Es evidente que el sentido dramatúrgico, la capacidad de síntesis de la  técnica titiritera y su perspectiva de selección rindieron homenaje en Doña Pirulina a cada fragmento de los seres que vivieron con ella, que conformaron su universo vivencial y estético. Doralina construye un imaginario nacional sobre elementos biográficos. Pelusín del Monte nació  marcado por sus propios rasgos físicos, por los elementos de su origen rural. La no mención de la existencia de otros miembros de la familia logra una síntesis dramatúrgica, pero también tiene una connotación simbólica. Reitero, Pirulina tiene de su madre, su abuelo, de Namuni, y tal vez el Peluso posea un poco de su hijo José Joaquín y, por supuesto, de ella misma, la niña rebelde y audaz que desafiaba a su propia naturaleza, entre los animales y la polvorienta tierra roja de Máximo Gómez.


Pelusín del Monte y su abuela Pirula. Teatro de Las Estaciones.
 

¿Dónde está la madre del Peluso? La pregunta no es difícil, aunque  jamás la vayamos a encontrar por más que busquemos en sus textos. La respuesta es de carácter referencial y sígnico, está dentro de la sencillez y el lirismo de su poética escritural. Pelusín es mi primer hijo. Parecido a mí en lo físico y en lo espiritual. Así lo resume Dora, sin palabras imprescindibles. Aunque haya sido una idea de los hermanos Camejo y Carril, sin dudas es auténticamente de ella. Esta es la respuesta a las ausencias, que no constituyen un vacío, sino la fuerza poderosa del amor maternal, manifestado en la obra de una mujer que creó un canon en la literatura para niños y niñas en Cuba.

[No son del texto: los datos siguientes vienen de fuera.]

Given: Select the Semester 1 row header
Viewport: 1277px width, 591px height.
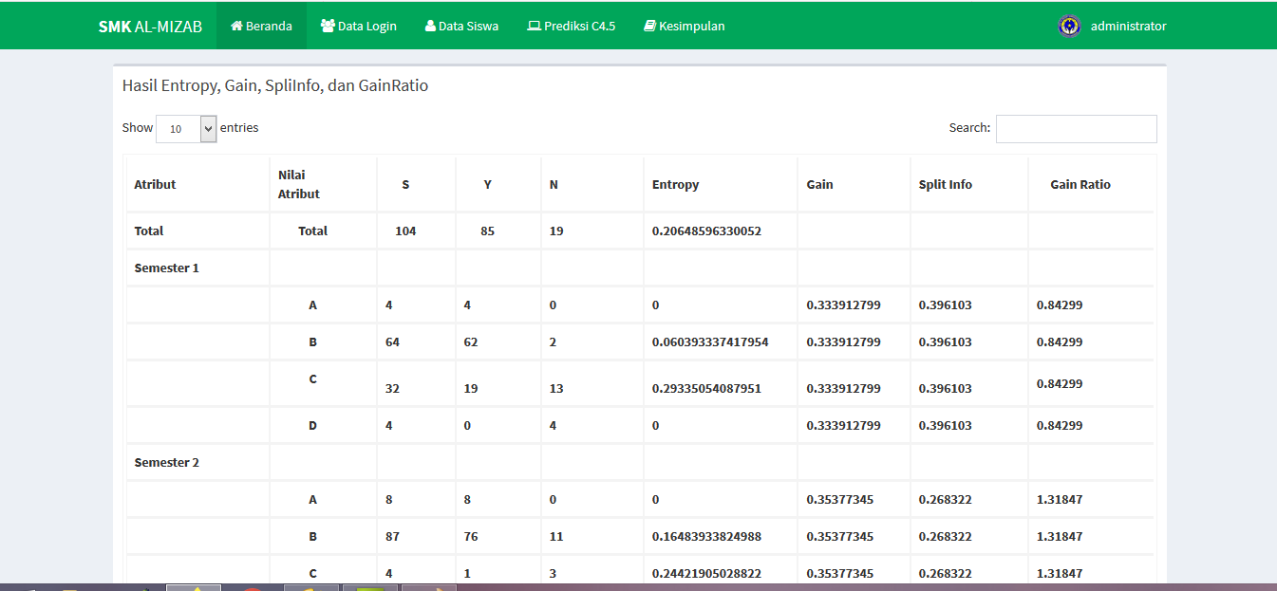Looking at the screenshot, I should pos(166,268).
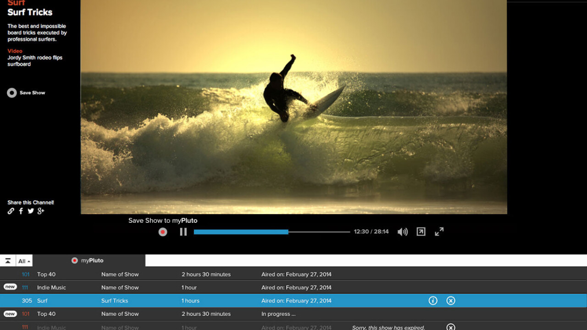
Task: Share this channel on Twitter
Action: click(x=31, y=211)
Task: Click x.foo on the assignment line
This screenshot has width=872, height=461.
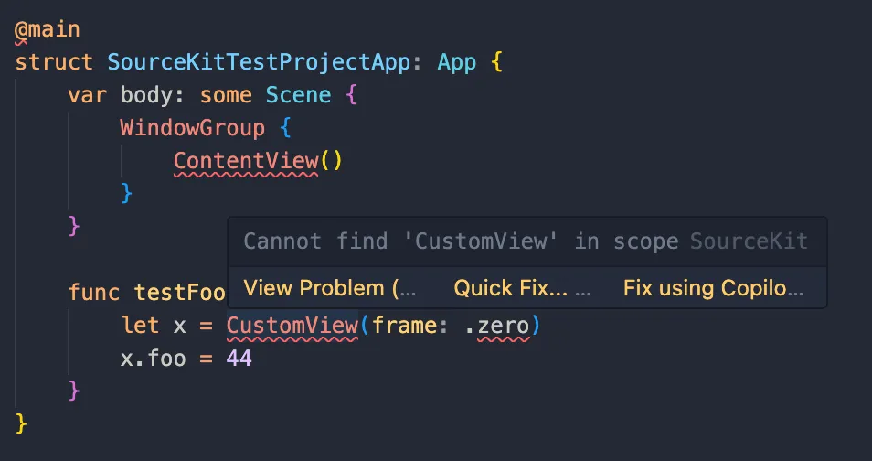Action: 153,358
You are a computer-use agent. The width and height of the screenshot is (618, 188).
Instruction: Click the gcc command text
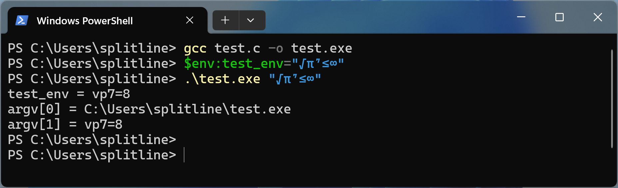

Dora Alonso es la madre de los otros que jamás hablaron de la suya; la que no logramos encontrar —aunque nos afanemos como lectores— en las novelas, obras de teatro y los relatos creados desde su pasión por la literatura. Fue ella misma quien concibió a esos hijos con su ADN de estirpe nacional. Esta es, quizá, la respuesta a la pregunta. Al menos es mi respuesta. Ella fue la madre de José Joaquín y también de los otros.

Pocas mujeres pueden alcanzar ese acto único de procreación. Dora Alonso lo logró. Inmortalizó una manera personal para hablarnos de la madre de sus criaturas literarias y escénicas. El único nombre para la inscripción de sus hijos sigue siendo el suyo. Hoy su hijo Peluso —porque de este hablamos—  sigue  vivo, estudiado, palpitante, vivaracho, y celebra 60 años de existencia. Es un adulto y ha sobrevivido las muertes y los olvidos. Ha glorificado al teatro de títeres y servido de inspiración a muchos. Se ha ganado los aplausos y el cariño. Dora también fue madre de sus jóvenes lectores y espectadores. Si hoy estamos aquí es porque también venimos a recordarla a ella. A decirle Madre de todos nosotros.